Light compression - I treat it more as a buss comp and mix it in parallel
I seem to like the distortion around 10 o clock for all 3 knobs and I use it to add grit but also some gain. Been messing with Delay in pre and verb in post.

Id love to get the drums as tight as I can out of the box. Sometimes I sample my TR8s into the RYTM so I can pitch and HPF the drums in that and then sample in the RYTM. Here is a track with killer drums and all the sounds came from the TR8s I think - I found them all. An example of what I mean by tight (drums come in around 1:05).

Also how you all process the stereo RYTM file in the mix is also interesting to me. I have some ideas to try - Saturn and Satin come to mind. But I’d love to hear what you all do.

1 Like

Something that I find really helpful for tight drums, especially when mixing them as just a stereo track + kick is to only let sounds “breathe” when they are necessary. I loveeee using the LFO in one shot exponential mode either on the amp or distortion of pretty much all my drums in order to get a transient shaper type effect; blasting out the punch of a clap and then quickly leaving the frequency space for a snare or whatever to take its place for example. If you need the LFO to do another task on the sound, resampling the pad is a great option (assuming you have a mk ii). You can get a similar effect with just a buss compressor or sidechaining, but from my experience they cannot carve space as well as hyper-careful VCA planning.

Its doable to just buss EQ everything post-Rytm outs, but if you want the mix cutting sound of the hihats and clap in the reference track you posted you will have to resample a few times with the notch filter/HP to pre-equalize the track. You have the right idea with bringing the kick out on its own, since a muddy low end will remove any perceivable tightness your other drums will have.

In terms of leveling, a buss compressor is a must here. Thankfully the Rytm’s compressor does this job pretty well and, if you want to stay out of the DAW for as long as possible, the external in is fed through it so if your soundcard/mixer allows you can route the kick post-outboard mixed back into the machine you can keep your drums as “one” instrument instead of two. Personally I go back and forth about panning in club centric music, as when I’m at a party I’m always right in front dancing all around a less-than-ideal stereo listening environment, so when a producer decides to place their open hat a little to the right and their closed accent hats a little to the left the vibe gets lost on me fast. At the same time though mono mixes can be a little boring in a well-set-up home listening environments, or where 90% of the crowd usually is in clubs, so it just depends on your philosophy on who is the ideal audience for your music. :slight_smile:

Finally, I found the best way to figure out how to level my own drums was to take a stripped down track/part of a track I love and throw it into my DAW, studying the waveform and trying to mimic the balance of the drum parts.
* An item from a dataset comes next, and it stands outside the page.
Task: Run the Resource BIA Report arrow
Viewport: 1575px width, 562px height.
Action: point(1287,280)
You don’t have to recreate the beat or try and make a mastered sound out of a pre-mixed drum pattern, but just pay attention to where the transients of the waves are hitting, what is where in the mix, and how relatively similar drum sounds “play” off each other’s volume, especially things like snares vs rims vs claps, toms vs kick, and hi hats vs cymbals. Usually issues where a sound isn’t cutting through like you want it to is an EQ problem and not a general volume problem, so make sure to study up on the cognitive principles of mixing and how we interpret and attribute non-sonic qualities to sounds! :cowboy_hat_face:


Thank you! Love the LFO tip a lot, thats freaking genius. Im all over that one. And yes I can resample, which really takes the RYTM to the next level, imo.
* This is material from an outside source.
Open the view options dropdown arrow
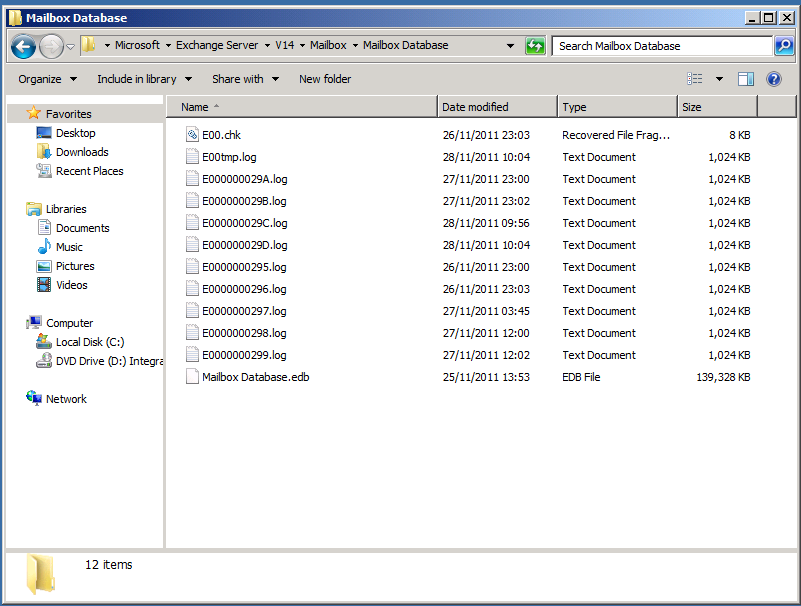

Additionally on the panning, this is something I was thinking as well. It just seems to sound better with no panning and the space made more by the reverb and delay FX. I need to mess with this more.

I think one reason the track I referenced sounds tight is because I suspect everything is down the middle on the drums. I could be wrong but it sure seems that way to my ears. He did some pretty aggressive autopan on some of the guitar samples and that throws me off a little when analyzing.

I also found some breaks where I could hear the clap on its own, the snare in the beginning and there is definitely some nice transient design there, so this LFO technique you are mentioning is so dope.

Im really enjoying this process because once I dial in the sound I want, I can save this as a template and then get back to song mode and track creation.